# Aim of the task
Give back exactly the lines from the one that includes "You are a computer-use agent. 1344x896" to the last line below, both included, and no further lines.

# Exercise data
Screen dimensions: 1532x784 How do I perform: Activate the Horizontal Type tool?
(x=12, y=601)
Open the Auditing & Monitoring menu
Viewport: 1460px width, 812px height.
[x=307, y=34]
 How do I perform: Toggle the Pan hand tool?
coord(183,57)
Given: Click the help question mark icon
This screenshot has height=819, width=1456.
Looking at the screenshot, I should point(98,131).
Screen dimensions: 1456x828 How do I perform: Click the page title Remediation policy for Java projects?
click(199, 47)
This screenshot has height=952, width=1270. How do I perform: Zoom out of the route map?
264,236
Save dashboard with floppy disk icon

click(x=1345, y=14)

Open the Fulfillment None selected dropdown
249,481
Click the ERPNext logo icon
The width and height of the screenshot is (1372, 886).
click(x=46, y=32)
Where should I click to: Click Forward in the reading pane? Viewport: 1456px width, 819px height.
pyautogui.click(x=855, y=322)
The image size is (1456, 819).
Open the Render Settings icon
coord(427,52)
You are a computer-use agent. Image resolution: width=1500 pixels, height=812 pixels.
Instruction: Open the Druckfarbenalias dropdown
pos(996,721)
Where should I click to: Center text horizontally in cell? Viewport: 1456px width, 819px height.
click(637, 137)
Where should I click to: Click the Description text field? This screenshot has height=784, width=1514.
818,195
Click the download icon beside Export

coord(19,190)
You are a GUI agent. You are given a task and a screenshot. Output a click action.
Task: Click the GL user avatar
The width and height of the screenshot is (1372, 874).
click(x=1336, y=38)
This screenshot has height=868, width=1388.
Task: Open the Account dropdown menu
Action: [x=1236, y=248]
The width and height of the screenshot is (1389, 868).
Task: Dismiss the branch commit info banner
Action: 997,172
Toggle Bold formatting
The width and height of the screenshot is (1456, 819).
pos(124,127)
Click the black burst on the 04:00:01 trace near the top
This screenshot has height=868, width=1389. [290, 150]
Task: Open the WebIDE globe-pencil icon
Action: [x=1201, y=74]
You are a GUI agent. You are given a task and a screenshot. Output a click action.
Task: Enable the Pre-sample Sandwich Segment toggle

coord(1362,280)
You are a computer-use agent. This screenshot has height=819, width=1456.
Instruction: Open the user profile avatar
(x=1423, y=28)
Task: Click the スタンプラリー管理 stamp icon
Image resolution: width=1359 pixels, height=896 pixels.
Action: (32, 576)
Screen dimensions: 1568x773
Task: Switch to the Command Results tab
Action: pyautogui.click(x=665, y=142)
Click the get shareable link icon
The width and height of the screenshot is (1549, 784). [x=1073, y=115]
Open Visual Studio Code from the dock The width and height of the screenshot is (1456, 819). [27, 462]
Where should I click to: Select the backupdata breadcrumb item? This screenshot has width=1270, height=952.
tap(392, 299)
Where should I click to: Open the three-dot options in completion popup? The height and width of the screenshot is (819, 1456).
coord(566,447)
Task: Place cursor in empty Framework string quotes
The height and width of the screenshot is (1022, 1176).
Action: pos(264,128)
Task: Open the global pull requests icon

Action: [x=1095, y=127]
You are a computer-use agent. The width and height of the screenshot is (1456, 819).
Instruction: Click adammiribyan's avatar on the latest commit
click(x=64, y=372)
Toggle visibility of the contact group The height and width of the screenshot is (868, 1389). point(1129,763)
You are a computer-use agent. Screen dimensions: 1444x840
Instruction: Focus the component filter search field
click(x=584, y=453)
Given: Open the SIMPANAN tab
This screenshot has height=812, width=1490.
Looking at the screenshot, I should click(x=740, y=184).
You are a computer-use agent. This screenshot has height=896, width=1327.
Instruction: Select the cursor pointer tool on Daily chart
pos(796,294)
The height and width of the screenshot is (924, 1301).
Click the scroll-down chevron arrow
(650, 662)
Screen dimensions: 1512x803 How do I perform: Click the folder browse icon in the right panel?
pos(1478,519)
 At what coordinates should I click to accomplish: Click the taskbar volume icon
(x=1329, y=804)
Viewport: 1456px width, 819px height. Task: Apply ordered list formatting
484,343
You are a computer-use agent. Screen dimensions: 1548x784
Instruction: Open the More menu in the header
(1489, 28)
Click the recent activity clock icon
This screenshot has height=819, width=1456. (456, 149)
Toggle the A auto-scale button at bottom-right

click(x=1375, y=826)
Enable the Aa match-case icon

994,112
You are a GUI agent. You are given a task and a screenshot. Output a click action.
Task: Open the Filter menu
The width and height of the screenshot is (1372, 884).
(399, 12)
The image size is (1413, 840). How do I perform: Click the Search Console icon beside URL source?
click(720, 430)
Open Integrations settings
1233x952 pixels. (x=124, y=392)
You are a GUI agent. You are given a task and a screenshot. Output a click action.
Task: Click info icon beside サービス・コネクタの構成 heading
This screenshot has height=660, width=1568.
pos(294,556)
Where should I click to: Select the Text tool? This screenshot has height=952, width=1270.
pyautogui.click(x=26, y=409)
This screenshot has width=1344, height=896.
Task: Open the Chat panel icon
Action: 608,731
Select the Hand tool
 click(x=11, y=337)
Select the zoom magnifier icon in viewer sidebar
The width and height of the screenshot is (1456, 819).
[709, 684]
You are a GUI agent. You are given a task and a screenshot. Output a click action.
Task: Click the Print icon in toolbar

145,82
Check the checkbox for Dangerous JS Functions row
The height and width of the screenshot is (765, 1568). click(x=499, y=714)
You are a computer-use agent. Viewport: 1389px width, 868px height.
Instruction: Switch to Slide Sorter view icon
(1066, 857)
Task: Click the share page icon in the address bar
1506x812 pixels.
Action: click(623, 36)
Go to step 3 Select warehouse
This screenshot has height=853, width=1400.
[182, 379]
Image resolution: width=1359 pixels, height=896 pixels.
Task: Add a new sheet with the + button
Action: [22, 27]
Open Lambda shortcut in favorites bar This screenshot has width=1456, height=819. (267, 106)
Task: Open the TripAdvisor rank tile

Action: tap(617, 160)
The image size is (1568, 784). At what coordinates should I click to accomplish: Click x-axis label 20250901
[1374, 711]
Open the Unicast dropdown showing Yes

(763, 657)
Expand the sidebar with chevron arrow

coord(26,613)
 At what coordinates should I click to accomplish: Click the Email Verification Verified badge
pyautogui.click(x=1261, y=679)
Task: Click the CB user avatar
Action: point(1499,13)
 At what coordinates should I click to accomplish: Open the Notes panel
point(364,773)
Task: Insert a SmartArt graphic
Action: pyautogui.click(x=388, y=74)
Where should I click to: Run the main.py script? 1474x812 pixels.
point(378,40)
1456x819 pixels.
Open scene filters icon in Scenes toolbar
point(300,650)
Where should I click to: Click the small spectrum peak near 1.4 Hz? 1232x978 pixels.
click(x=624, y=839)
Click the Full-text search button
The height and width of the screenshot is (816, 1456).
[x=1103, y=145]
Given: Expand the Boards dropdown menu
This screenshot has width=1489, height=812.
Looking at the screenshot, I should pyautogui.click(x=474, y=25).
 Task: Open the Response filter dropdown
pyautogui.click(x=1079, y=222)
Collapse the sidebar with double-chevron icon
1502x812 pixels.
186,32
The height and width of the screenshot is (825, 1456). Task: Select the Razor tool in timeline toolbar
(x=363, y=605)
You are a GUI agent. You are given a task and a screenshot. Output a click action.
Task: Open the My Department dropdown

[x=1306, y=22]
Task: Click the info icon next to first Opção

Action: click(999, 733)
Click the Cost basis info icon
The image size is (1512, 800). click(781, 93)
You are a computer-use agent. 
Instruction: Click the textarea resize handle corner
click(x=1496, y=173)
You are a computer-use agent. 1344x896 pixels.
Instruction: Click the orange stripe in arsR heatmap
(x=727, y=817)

# Result for this exercise
You are a computer-use agent. 1344x896 pixels.
Instruction: Click the orange stripe in arsR heatmap
(x=727, y=817)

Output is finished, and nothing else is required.